Richard Ayoade's dark comedy about a man and his doppelganger adapts Fyodor Dostoyevsky's novella

The Double starring Jesse Eisenberg
Mirrored man: Jesse Eisenberg as Simon James and James Simon

A man enters a subway train, and tells its sole occupant: "You're in my place." That the seated man moves tells us much about Simon James, the protagonist of Richard Ayoade's The Double. Simon (Jesse Eisenberg) is meek and easily cowed, even in the face of an outrageous demand.

Arriving at his workplace — a cluster of dark, Victorian-like cubbies filled with gloomy scribes — Simon is further harassed by the other employees, and thwarted in his pathetic attempts to make contact with a young woman, Hannah (Mia Wasikowska). At night he watches Hannah, who also seems lonely and lives in the building across the street, through a telescope. It's as if Simon barely exists, and might as well join the legion of suicides that occur in his neighborhood.

Then a new employee shows up at work. His name is James Simon, and he looks identical to Simon. But James (also played by Eisenberg) is everything Simon is not: funny, persuasive, assertive. Initially, Simon befriends James, as the more socially powerful man coaches Simon to take charge; James even subs for Simon on a date with Hannah, allowing the shyer man to woo Hannah by proxy.

But James comes to dominate the bifurcated Simon/James, creating confusion, frustration and, eventually, anger for Simon. His life wasn't much before, but now that it's being usurped by James, ironically, it's become worth fighting for.

Ayoade's dark comedy is based on a 19th-century novella by Fyodor Dostoyevsky, and it's as much about the philosophical pursuit of self as it is an absurdist exercise. Does Simon have a doppelganger? Or are the competing halves of his self temporarily operating independently? Maybe he's simply going mad. (See also, Fight Club.)
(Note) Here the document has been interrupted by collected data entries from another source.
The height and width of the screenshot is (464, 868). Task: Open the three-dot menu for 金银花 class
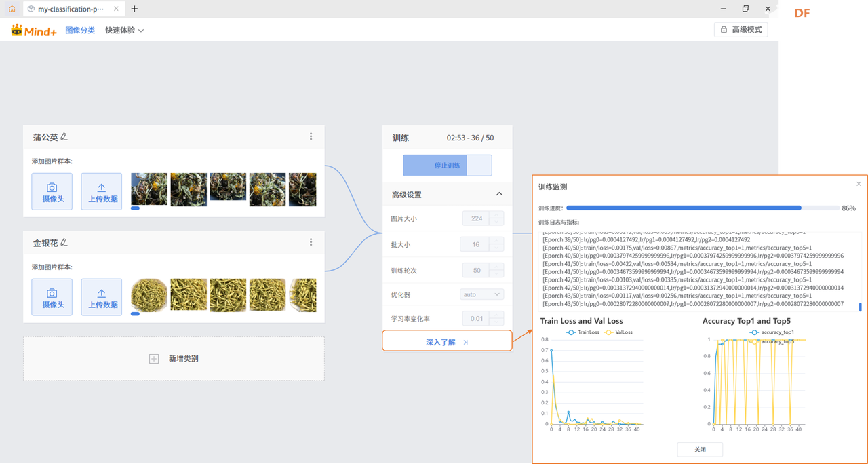311,242
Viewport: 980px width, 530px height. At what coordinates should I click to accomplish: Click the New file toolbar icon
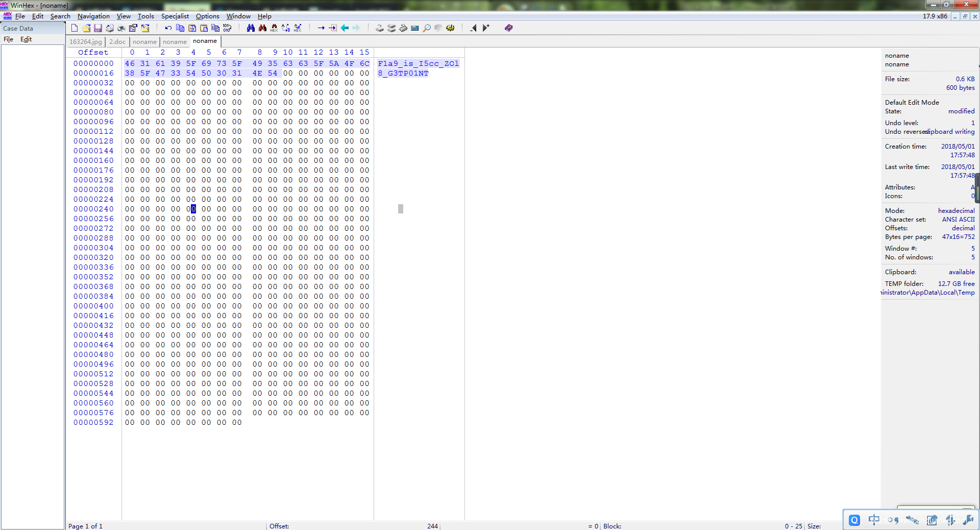75,28
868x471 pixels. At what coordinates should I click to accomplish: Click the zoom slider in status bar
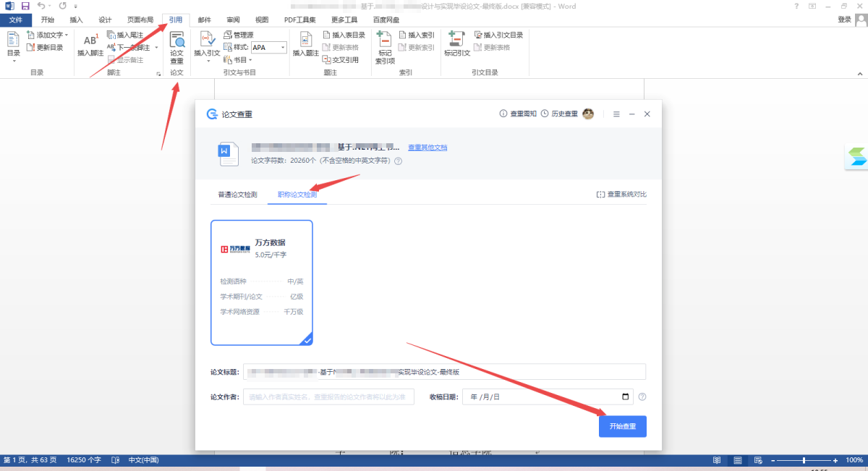[804, 460]
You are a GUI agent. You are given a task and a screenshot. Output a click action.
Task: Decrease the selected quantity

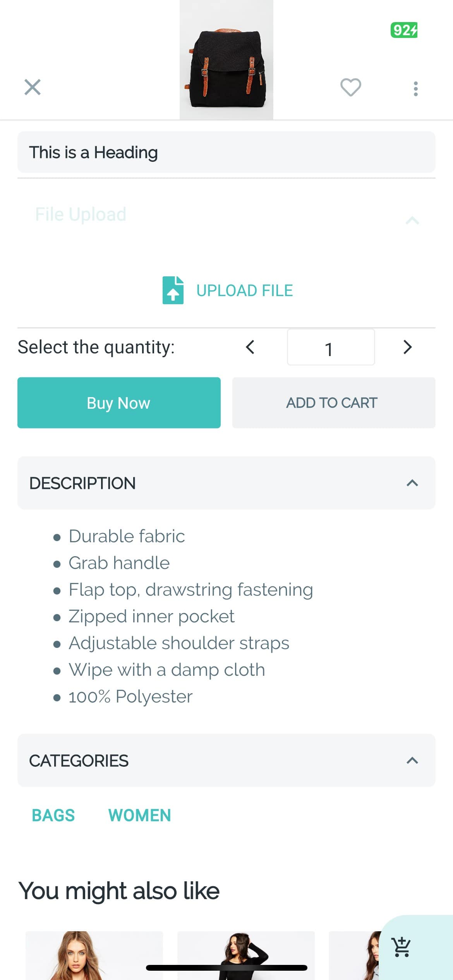point(250,347)
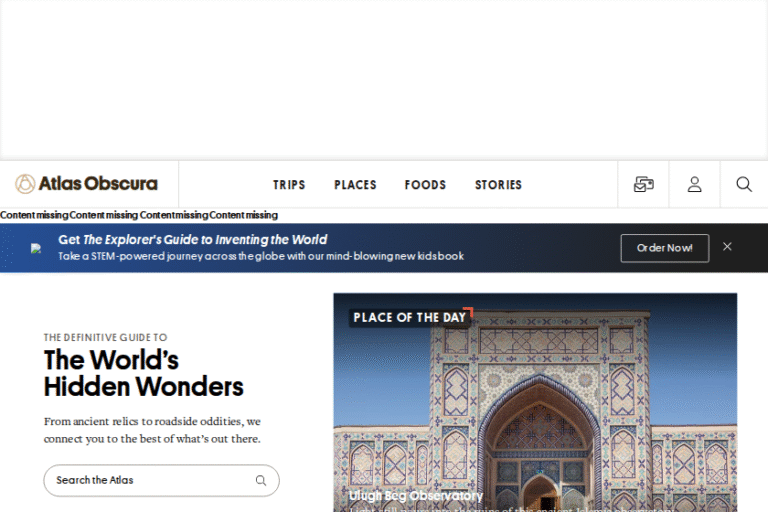The image size is (768, 512).
Task: Focus the Search the Atlas field
Action: pyautogui.click(x=150, y=480)
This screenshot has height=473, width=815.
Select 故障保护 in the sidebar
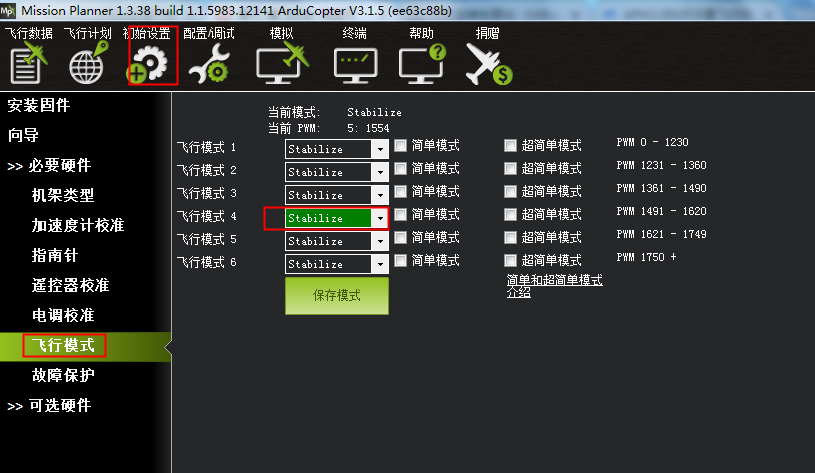(63, 375)
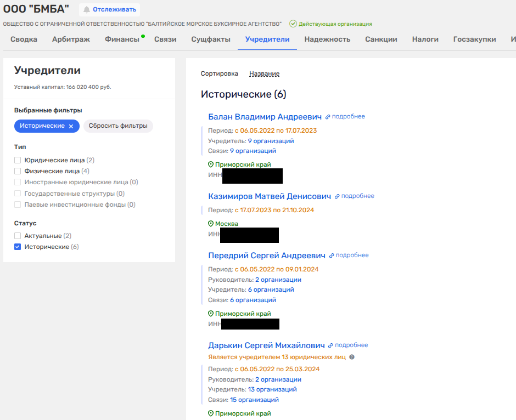The height and width of the screenshot is (420, 516).
Task: Click link icon beside Передрий Сергей Андреевич
Action: tap(332, 256)
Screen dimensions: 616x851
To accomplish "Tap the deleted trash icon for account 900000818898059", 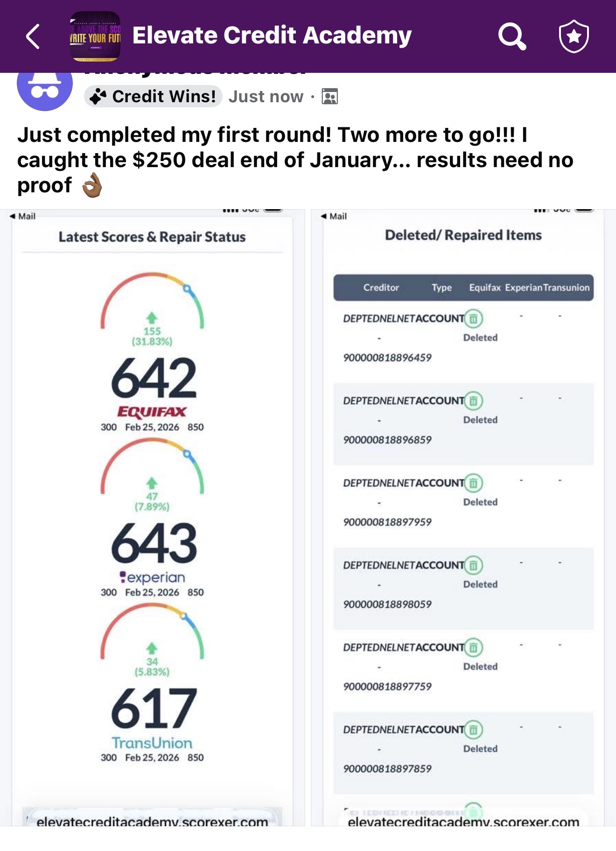I will click(473, 565).
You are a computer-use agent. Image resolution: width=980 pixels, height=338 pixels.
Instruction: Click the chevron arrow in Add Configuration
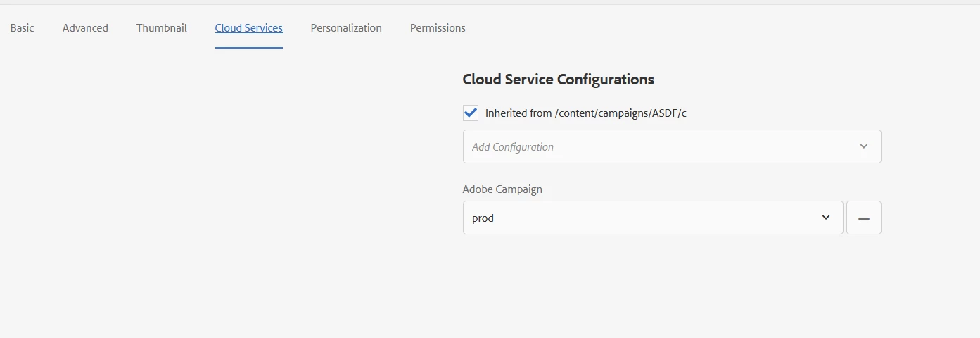pos(863,146)
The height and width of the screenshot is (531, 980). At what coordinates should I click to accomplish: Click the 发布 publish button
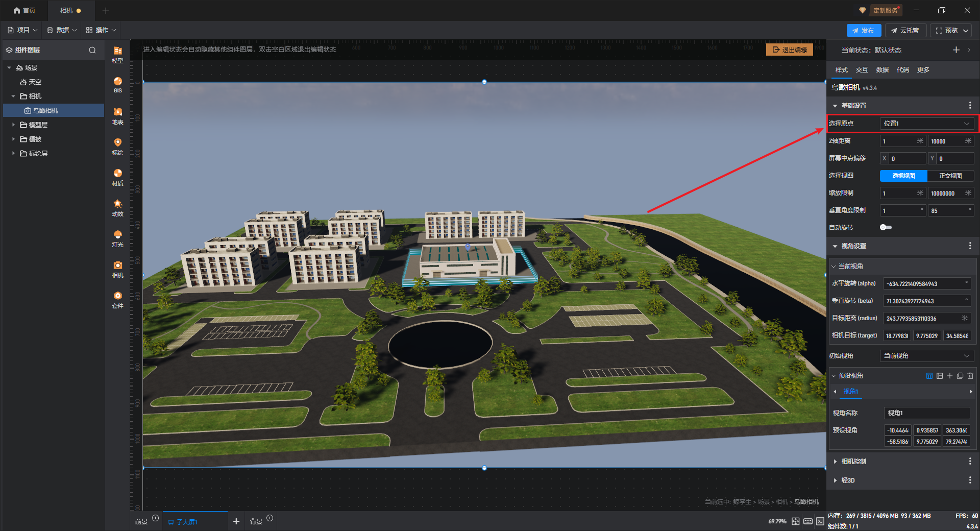pyautogui.click(x=864, y=31)
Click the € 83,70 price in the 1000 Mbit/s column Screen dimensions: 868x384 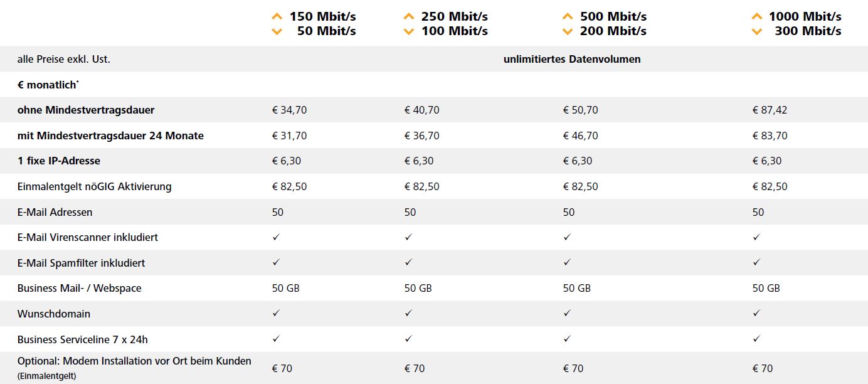pos(770,136)
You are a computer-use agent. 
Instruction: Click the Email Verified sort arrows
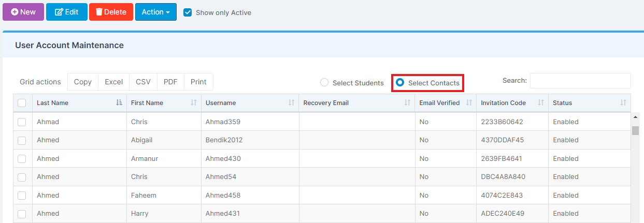click(469, 103)
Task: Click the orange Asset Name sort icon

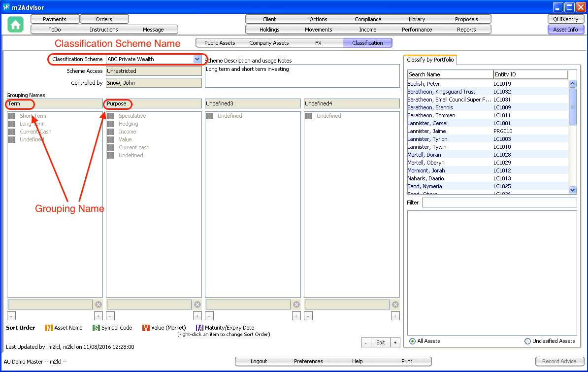Action: click(x=49, y=328)
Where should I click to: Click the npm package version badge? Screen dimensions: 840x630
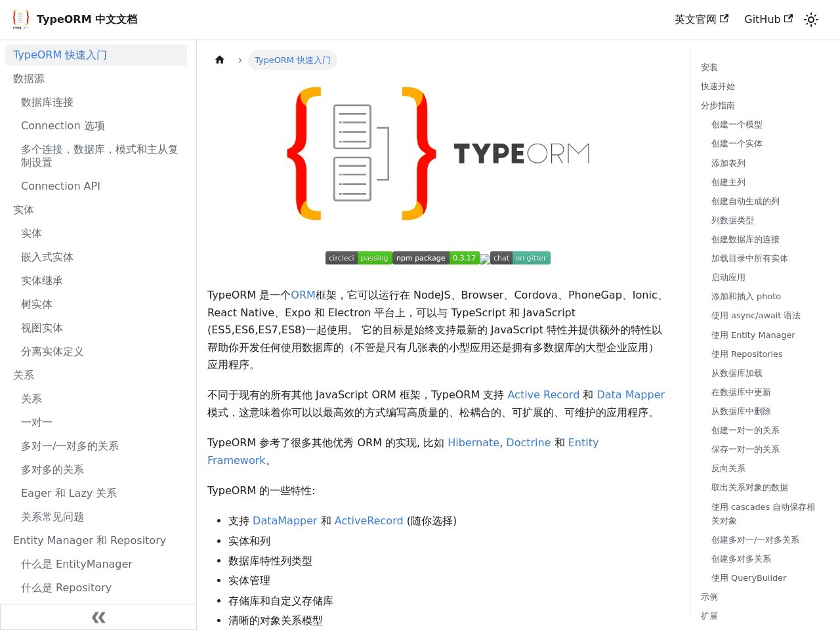pyautogui.click(x=436, y=258)
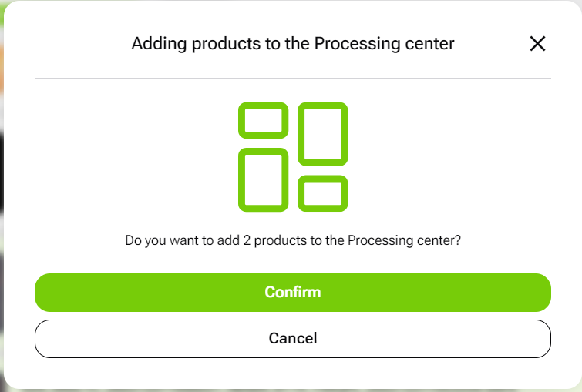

Filmmakers love the imagery available with dual-nature themes, and Ayoade is no exception. The film opens with a close shot of Eisenberg's face, as light from the subway car he's riding flicks off and on; throughout The Double, we get mirrors, half-faces and characters positioned in opposite corners of the frame. Eisenberg does a fine job portraying the two identical men as separate entities, as their polar-opposite personalities allows for easily adjustable body language. (No disrespect to Eisenberg, but Tatiana Maslany, currently portraying nearly a dozen clones on TV's Orphan Black, has really raised the bar on "acting double.")

The Double has a broody Brazil vibe, offering a dystopic retro-future, where a life of lonely drudgery is enclosed by dark corners, brick walls and exposed pipes. It seems like the sort of depressing world where the livelier half of one's personality really might manifest itself into a separate being — just to stay sane.